Cycling was a big part of my childhood. I cycled all the time; alone, or with friends, it was always a great pastime. I remember my very first bike – I got it for my birthday, it was blue and white, and it had stabilisers – and I remember learning how to ride on that bike. I loved it. But as I got older, for some reason, I used my bike less and less until it was eventually put at the back of the garage.
But I became a cyclist again when I moved to Seville, Spain – when I discovered Sevici.

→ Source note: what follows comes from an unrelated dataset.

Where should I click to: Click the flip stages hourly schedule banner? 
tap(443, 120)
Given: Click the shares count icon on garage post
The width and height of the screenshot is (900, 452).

Sevici is a public hiring service that began in Seville in 2007. When you join Sevici, you immediately gain access to over 2500 bikes that are available from the 250 parking stations throughout the city. For just €11 a week, or €27.50 a year, you can hire a bike as much as you want and at any time; and it’s free for the first 30 minutes of use with each subsequent half-hour costing just €1. Sevici is available to both residents and visitors of the city.

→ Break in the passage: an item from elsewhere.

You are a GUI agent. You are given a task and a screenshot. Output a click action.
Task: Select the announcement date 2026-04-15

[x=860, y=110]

The Sevici bikes are red and silver. They're easy to use and have features of a typical bicycle, such as an adjustable seat, safety lights and a bell. They also have a large basket for shopping.
Before 2007, cycling wasn’t common in Seville: There was no cycling infrastructure and cars dominated the roads. It was unimaginable for someone to ride a bike to work or to school; in general, cycling was for experienced athletes or for people too poor to own a car. Cycling wasn’t part of the city’s culture.
But five years ago, the city constructed a complete cycling system, including Sevici and around 120km of cycle lanes. Sevici encouraged people to leave their cars at home and cycle more, especially for short journeys – and with the new cycle lanes, it became an easy, safe and convenient way to travel. And a popular way to travel too; so popular, in fact, that cycling in Seville has grown from being almost non-existent to an important part of daily life.
Seville is completely transformed. Thanks to Sevici, traffic congestion and pollution are declining, and there are fewer cars in the historic part of the city; people are more interested in exercise and in the environment. Seville already has a popular running and rollerblading community, but now there’s a healthy cycling community too.
Cycling was a big part of my experience abroad. I was a daily user of Sevici and I loved it. It was great for travelling the city and for getting to work quickly. For me, Sevici was an affordable service, it was practical, easy to use and the bikes were very comfortable. I would really recommend it.
And now that I've returned to Scotland, I don't want to give cycling up. I miss it. And maybe when it's sunny, it'll be as if I'm still in Seville – the cycling capital of Spain.